::: DATA
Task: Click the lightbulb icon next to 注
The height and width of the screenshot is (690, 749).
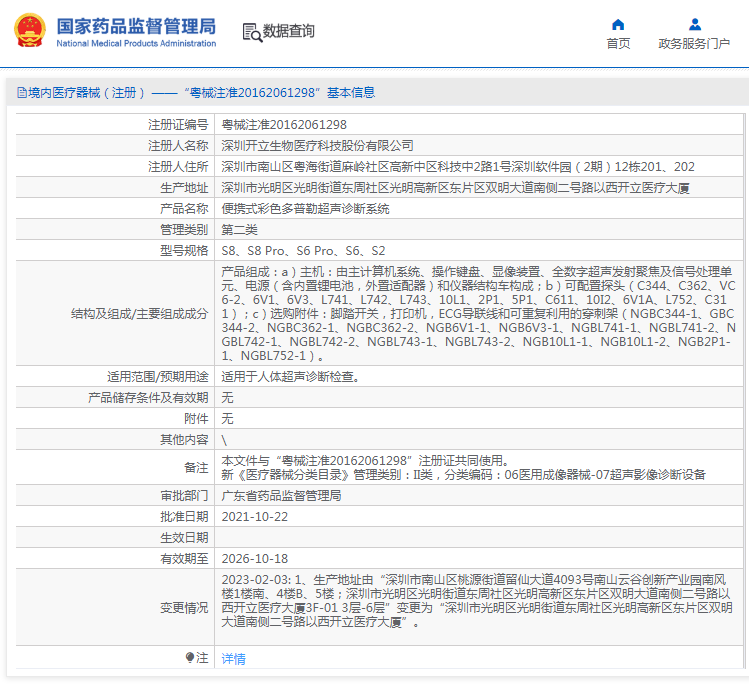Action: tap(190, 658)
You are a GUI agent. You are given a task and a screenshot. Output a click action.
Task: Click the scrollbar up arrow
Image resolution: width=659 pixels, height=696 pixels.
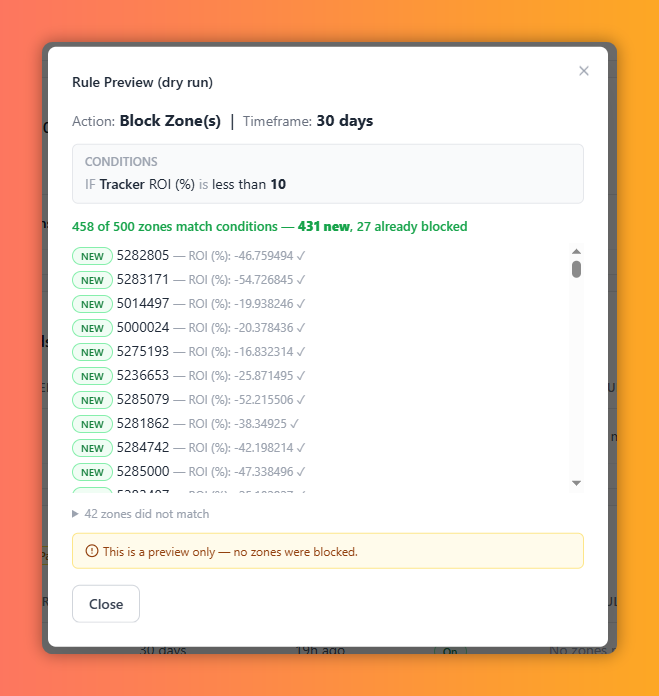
::::::
::: DATA
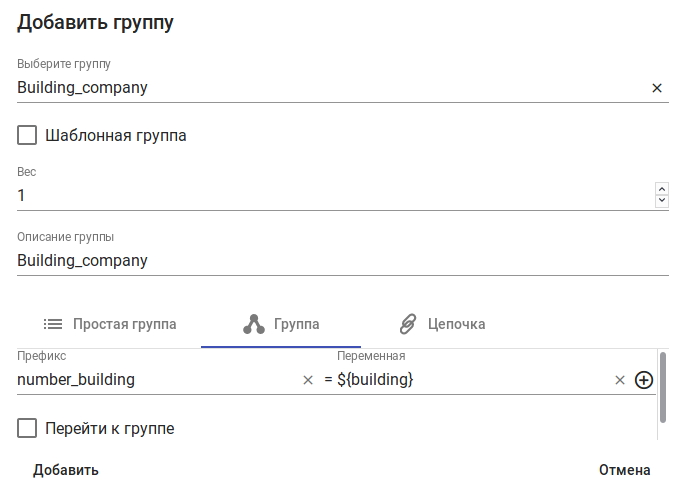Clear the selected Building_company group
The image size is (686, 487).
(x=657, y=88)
::::::
::: DATA
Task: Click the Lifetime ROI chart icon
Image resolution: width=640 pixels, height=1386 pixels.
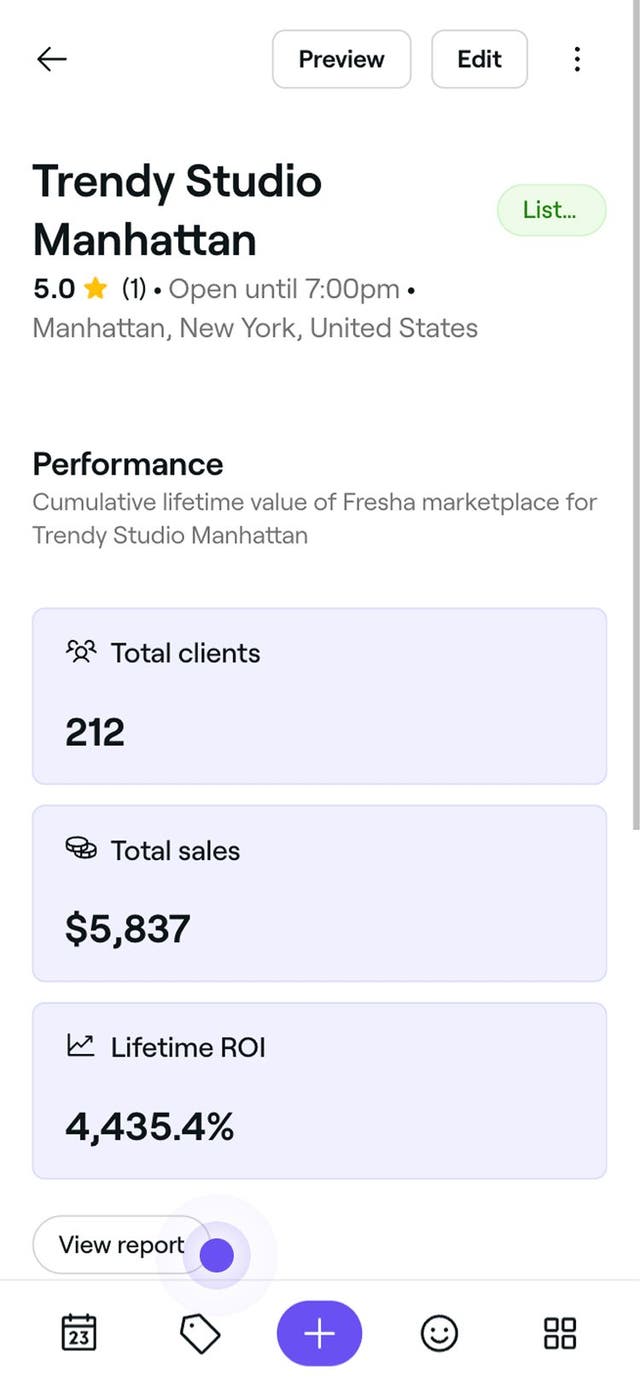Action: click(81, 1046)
::::::
- [AIM OF THE TASK] Word for word, write out the lines above running from the one with "Task: Click the lightbulb icon next to 注" up to and including the one with "Image resolution: width=659". Drop any picture.

- [RESULT]
Task: Click the lightbulb icon next to 注
The height and width of the screenshot is (690, 749).
Action: tap(190, 658)
You are a GUI agent. You are given a task and a screenshot. Output a click action.
Task: Click the scrollbar up arrow
Image resolution: width=659 pixels, height=696 pixels.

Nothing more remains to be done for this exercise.